Work to complete → Copy everything in the forum thread on biofuels and batteries from "One could flip" down to "and gas stations.", swapping "canister" for "jerrycan".

═══ Reading passage

One could flip that around just as easily.

Thing is, there's more potential in biofuels and synthetic fuels than in batteries, because the energy densities are an order of magnitude greater even when accounting for all the losses, and they exist outside of theoretical calculations.

Plus all the other benefits that you get from being able to take a canister of liquid fuel and actually carry 50 kWh of energy in your hand to wherever you need it.
CapitalismPrevails
2 / 5 (4) Aug 29, 2011
Plus biofuels are consumable, therefore they don't wear out. Electric cars would need a several trillion dollar upgrade in infrastructure to meet electricity demand for electric cars. I think making butanol from bacteria and organic waste is a better idea. Butanol is a lot more compatible with our existing gas tanks and gas stations.

http://www.physor...sts.html
Jeddy_Mctedder
1 / 5 (2) Aug 29, 2011
what kind of morons are on here comparing bio fuels and batteries?
batteries are energy storage, not a source of energy, as crops are. and biofuels are crop derived fuels. they are not a storage medium for energy produced from various fuel sources.
Eikka
1 / 5 (1) Aug 30, 2011
what kind of morons are on here comparing bio fuels and batteries?
batteries are energy storage, not a source of energy, as crops are. and biofuels are crop derived fuels. they are not a storage medium for energy produced from various fuel sources.


One could argue, however, that because of the energy required to agriculture, the energy required to refine the biomass into fuel, and the energy required to distribute it, biofuels at the moment are simply another way to store oil.

It's a scam, because it's cheaper for the farmer to fertilize his fields on natural gas derived nitrogen fertilizers, run his tractor on diesel, and his distillery on electricity made by coal.
Shakescene21
1 / 5 (1) Aug 30, 2011
@Jeddy

Before you start calling people on this forum "morons" you should consider what is being compared: The energy stored in a tankful of biofuel is being compared to the energy stored in an electric vehicle's battery. This is a crucial real-world comparison between electric vehicles and combustion-powered vehicles using biofuels or fossil fuels.

══════
═══ Data for analysis

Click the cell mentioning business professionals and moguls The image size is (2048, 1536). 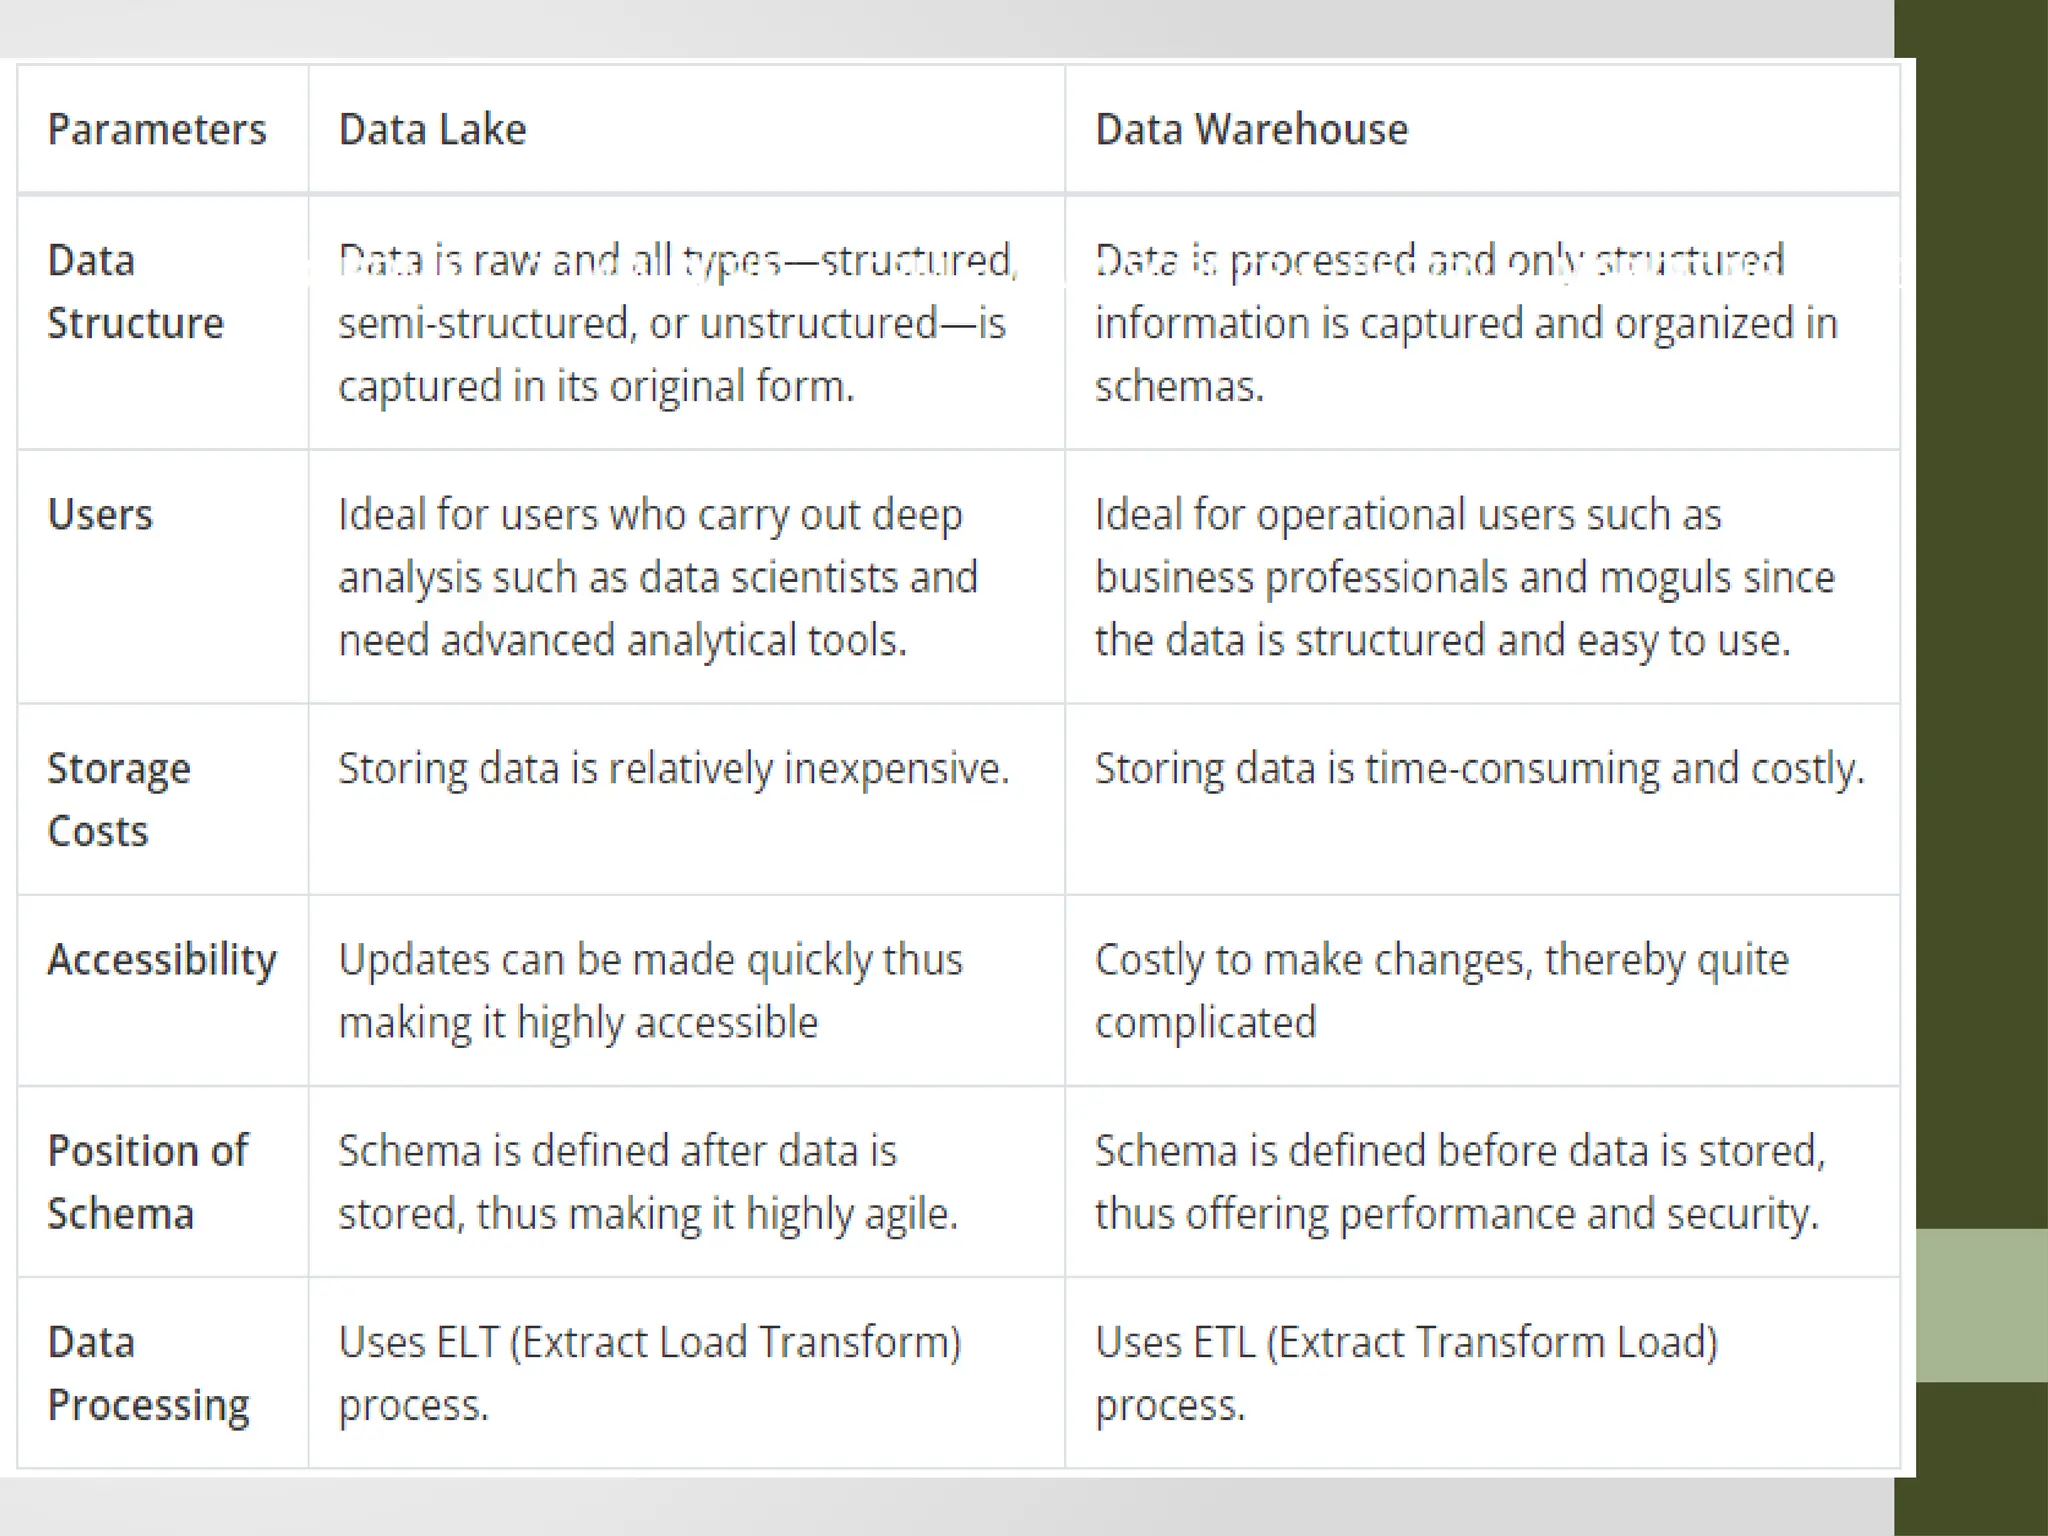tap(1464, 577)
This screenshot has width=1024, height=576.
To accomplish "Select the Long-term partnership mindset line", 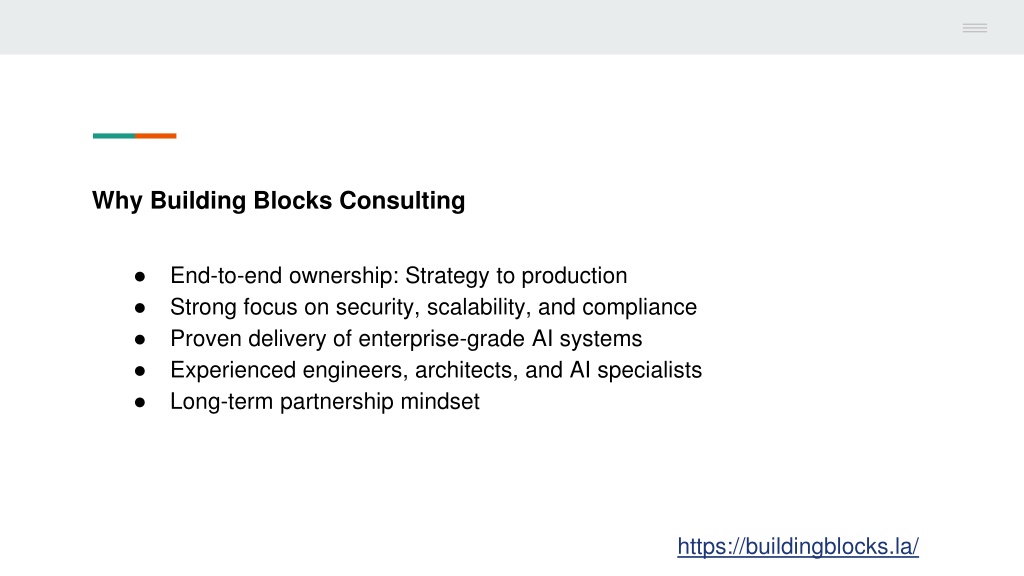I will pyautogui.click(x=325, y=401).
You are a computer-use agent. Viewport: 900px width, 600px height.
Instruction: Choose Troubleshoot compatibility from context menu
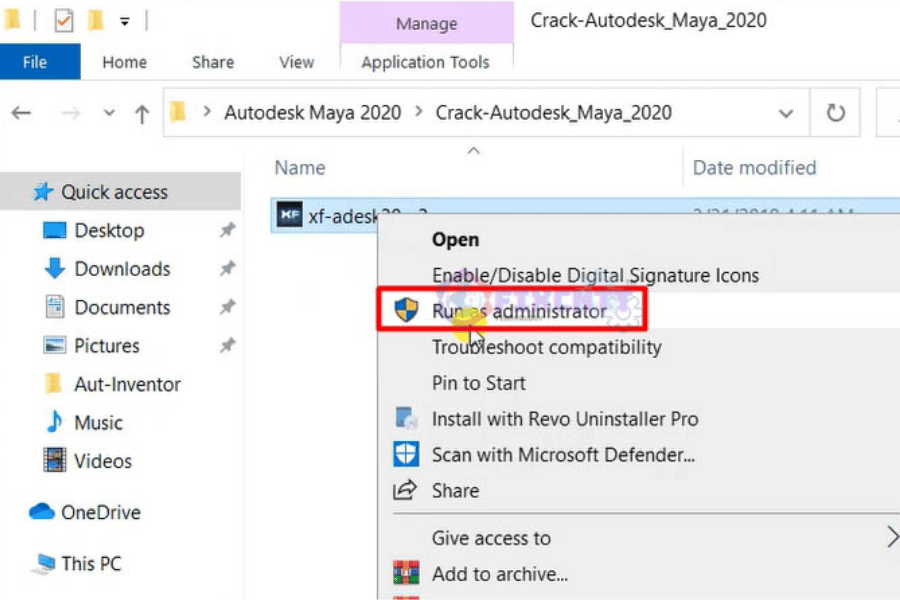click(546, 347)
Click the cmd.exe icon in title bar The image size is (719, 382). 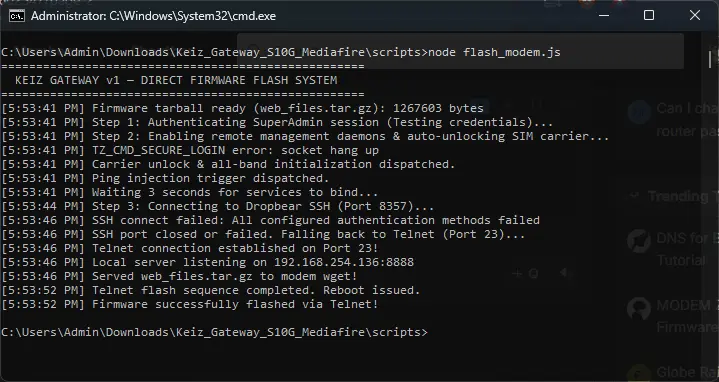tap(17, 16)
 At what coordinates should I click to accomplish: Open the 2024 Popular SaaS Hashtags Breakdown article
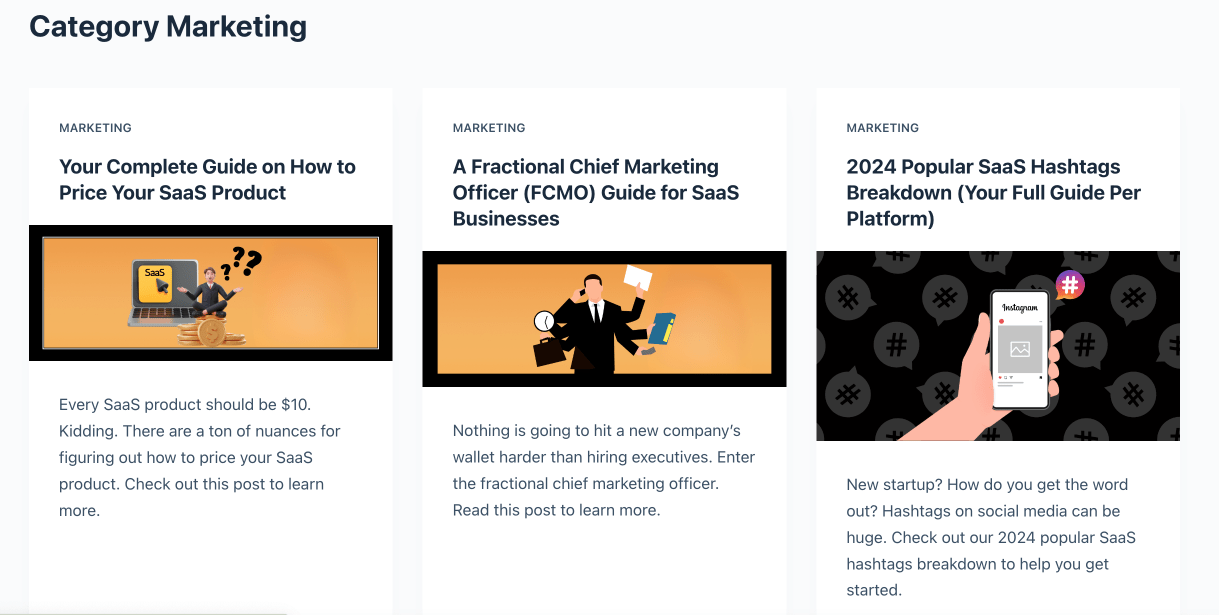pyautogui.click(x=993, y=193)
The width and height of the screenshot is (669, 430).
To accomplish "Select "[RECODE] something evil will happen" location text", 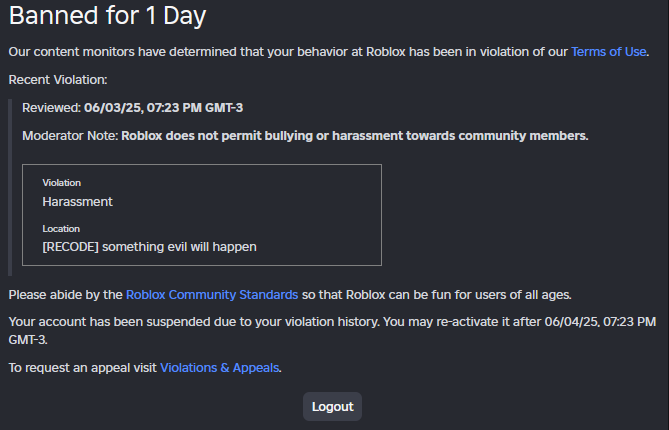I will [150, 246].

══════

Response area →
One could flip that around just as easily.

Thing is, there's more potential in biofuels and synthetic fuels than in batteries, because the energy densities are an order of magnitude greater even when accounting for all the losses, and they exist outside of theoretical calculations.

Plus all the other benefits that you get from being able to take a jerrycan of liquid fuel and actually carry 50 kWh of energy in your hand to wherever you need it.
CapitalismPrevails
2 / 5 (4) Aug 29, 2011
Plus biofuels are consumable, therefore they don't wear out. Electric cars would need a several trillion dollar upgrade in infrastructure to meet electricity demand for electric cars. I think making butanol from bacteria and organic waste is a better idea. Butanol is a lot more compatible with our existing gas tanks and gas stations.